Segundo Paim, notícias apontam que Michel Temer vai tentar fazer avançar a proposta após as eleições.

— A média de emprego de um trabalhador é de 9 meses de trabalho em cada 12 meses. Se essa reforma passar, ele vai se aposentar com 84 anos. Seria uma covardia aprovar essa reforma — disse.

O senador também defendeu a revogação da Emenda Constitucional 95, que congelou os investimentos públicos por 20 anos, da reforma trabalhista e de ideias levantadas durante o período eleitoral, como o fim do 13º salário e diminuição de férias.

— Se tentarem tirar as férias do trabalhador e o 13º, só por cima do meu cadáver — afirmou.

Fonte: Agência Senado

Centrais se reúnem e reafirmam defesa da Previdência pública

As Centrais Sindicais se reuniram para traçar as ações de resistência às indicações do governo Temer sobre colocar a reforma da Previdência em votação após as eleições.

Os dirigentes divulgaram uma nota conjunta, em que reafirmam: “Se o governo insistir em atacar a Previdência Social Pública, o Brasil irá parar mais uma vez”. Conheça a íntegra da nota.

EM DEFESA DA APOSENTADORIA PÚBLICA

Se botar pra votar, o Brasil vai parar!

Reunidas nesta terça-feira, 02 de outubro, as Centrais Sindicais CUT, Força Sindical, UGT, CTB, Nova Central, CSB, CSP-Conlutas e Intersindical reafirmaram sua posição contrária a qualquer proposta de reforma que fragilize, desmonte ou reduza o papel da Previdência Social Pública.

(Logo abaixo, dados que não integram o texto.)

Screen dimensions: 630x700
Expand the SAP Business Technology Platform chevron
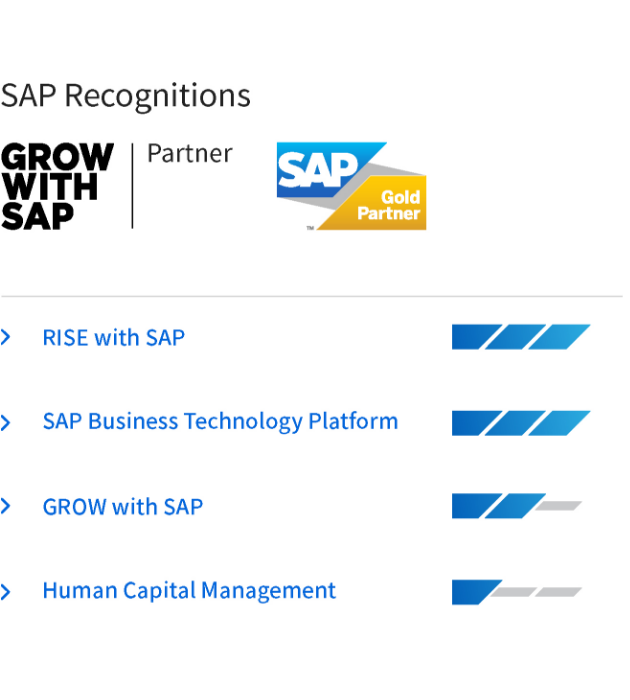[x=7, y=422]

Em 2017, fizemos uma Greve Geral que mobilizou mais de 40 milhões de trabalhadores e trabalhadoras em defesa da aposentadoria.

Se o governo insistir em atacar a Previdência Social Pública, o Brasil irá parar mais uma vez.

Não aceitaremos que a classe trabalhadora pague mais uma vez a conta. Não aceitaremos o desmonte e entrega da Previdência Social para o sistema financeiro.

A sociedade deseja paz, liberdades democráticas, segurança e respeito aos seus direitos, que só virão com a garantia do emprego, salário digno e do acesso a direitos fundamentais como saúde, educação e aposentadoria digna.